May 25, 2022
In a new ad released last week, Apple highlights its privacy capabilities by envisioning the sale of a consumer’s data in a real-world, high-stakes auction.
In the place “Privacy on iPhone‘ a young woman, Ellie, stumbles into a secret Sotheby’s-style data broker auction offering her data for sale to the highest bidder. The auction begins with bids being placed on her “delightfully personal” emails, and then moves on to her purchase history and drugstore location data. The auctioneer explains: “It’s not scary! It’s commerce!”
The auction then proceeds to sell her contacts (even her grandma’s), recent transactions, browsing history, and her nightly texting habits.
As the auctioneer is about to give up another coveted piece of her data for bidding, Ellie turns on Apple’s App Tracking Transparency (ATT), which blocks third-party apps from tracking mobile activity, and then Mail Privacy Protection, which helps E – Combat mail trackers. When she turns on the iOS tools, the bidders and finally the auctioneer disappear.
The ad ends with the slogan: “It’s your data. The iPhone is helping to keep it that way.”
For years, Apple has made user privacy features a core part of its hardware and software products, gradually improving anti-tracking and other privacy-related features in iOS and macOS.
Earlier this year, Apple’s CEO addressed the International Association of Privacy Professionals said Tim Koch“A world without privacy is less imaginative, less empathetic, less innovative, less humane,” noting that Apple “is committed to protecting people from a data-industrial complex built on a foundation of surveillance.”

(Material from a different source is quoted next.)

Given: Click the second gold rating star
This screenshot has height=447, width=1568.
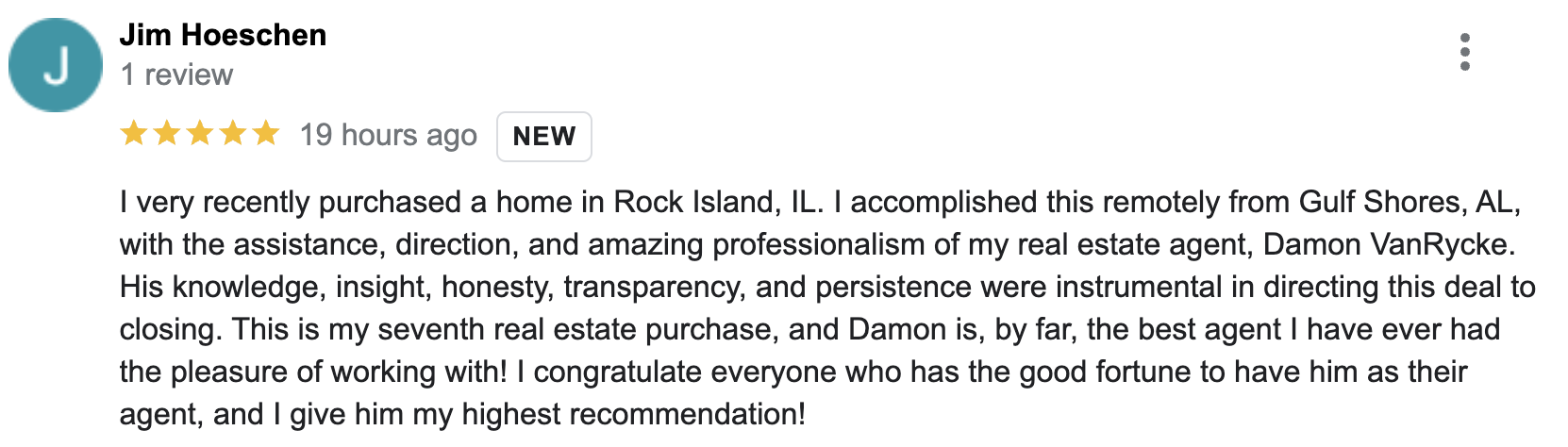Looking at the screenshot, I should (x=167, y=133).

Facebook has warned that Apple’s ATT technology will cost its advertising business $10 billion in 2022, prompting Apple to defend itself against allegations that it benefited significantly from iOS privacy changes over the past year, which have also impacted Snap and Google. Apple has received a lot of praise but also some skepticism about the effectiveness of the iPhone’s privacy protections.
Tech editors praised the new ad for simplifying the complex process of how Cookies work, but some wondered how many consumers care. writing for BGR, Chris Smith explained: “Most internet users accept the compromise of having their data collected for ads in exchange for free services. Apple has argued for years that the compromise isn’t necessary.”
DISCUSSION QUESTIONS: What do you think of the effectiveness of Apple’s “Privacy on iPhone” commercial and the value of Apple’s privacy positioning? Have consumers accepted the trade-offs of digital marketing, or is privacy becoming a strong selling point for mobile phones?
“I think this is a powerful ad and a powerful message. Apple has been a leader in privacy and I believe their positioning will resonate with many users.”